Challenging as it may seem, the empowerment model of diabetes care is undoubtedly vital in diabetes care. Practitioners need to blend information giving, psychological support and education with cultural sensitivity for the model to be effective. The conceptual model on risk perception from the findings of this study gives significant clarity on an ambiguous concept, such as risk perception among South Asian people with diabetes.
The role of cognition is vital in the empowerment model, which emphasises the importance of self-management and educational interventions in achieving long-term risk prevention. The current study has also demonstrated, however, that the role of affect (emotion) is significant in the way South Asian people understand and engage with diabetes-related risks. When there is incongruence between cognition and behaviour, where individuals are aware of the risks yet still engage in the risky behaviour, research indicates that affect may be an influencing factor (Loewenstein et al, 2001). This is very similar to findings from this study where people with diabetes chose to engage with risky behaviours, such as indulging in sweets and missing medications, when driven by affect.
There is growing evidence to support the belief that, for many behaviours, affect is more predominant than cognition in the prediction of behavioural intentions (Lawton et al, 2009).
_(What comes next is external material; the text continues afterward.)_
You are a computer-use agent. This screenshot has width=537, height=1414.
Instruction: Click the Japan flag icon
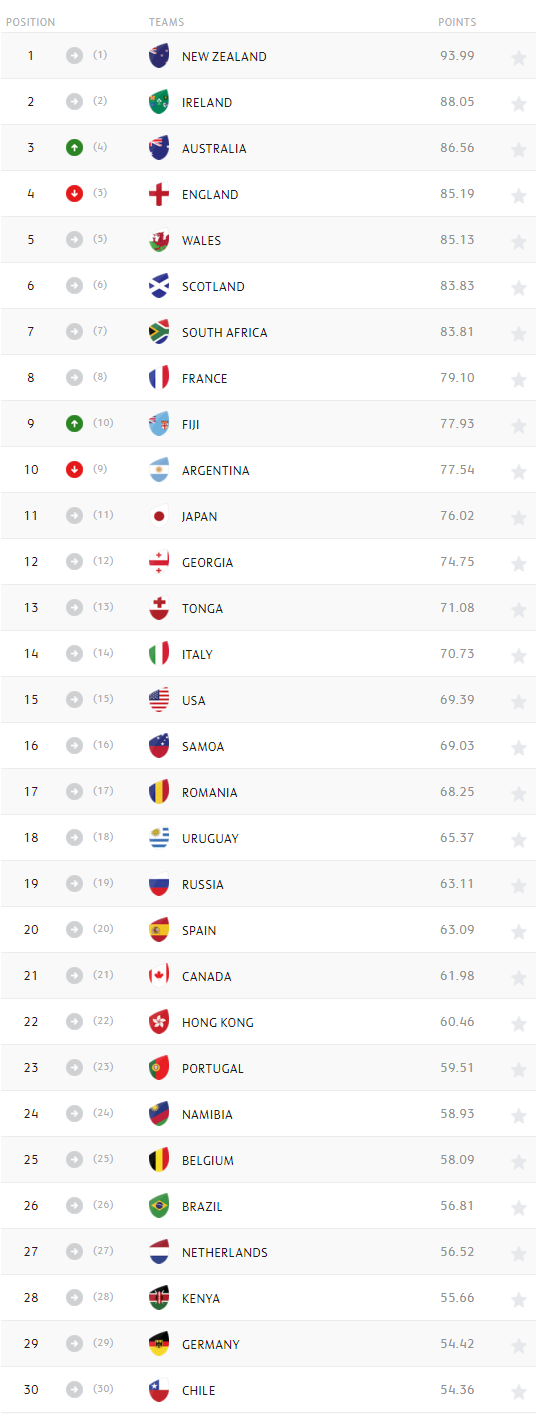click(159, 516)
As a result, there is an increasing emphasis that research involving attitude needs to measure both the cognitive and affective components (Ajzen and Manstead, 2007).
Relevance to clinical practice
Understandably, the whole concept of empowerment may be challenging for both practitioners and older South Asians with type 2 diabetes given the predominant role of affect and external locus of control influencing risk perception and subsequent behaviour. Since the management of diabetes and prevention of long-term risks involve lifestyle changes that are heavily dependent upon the socio-cultural and religious factors in South Asian people, it is imperative for practitioners to become aware of these issues. Healthcare professionals should provide services that are culturally sensitive and relevant, while still keeping pace with the recommended national standards of care for diabetes.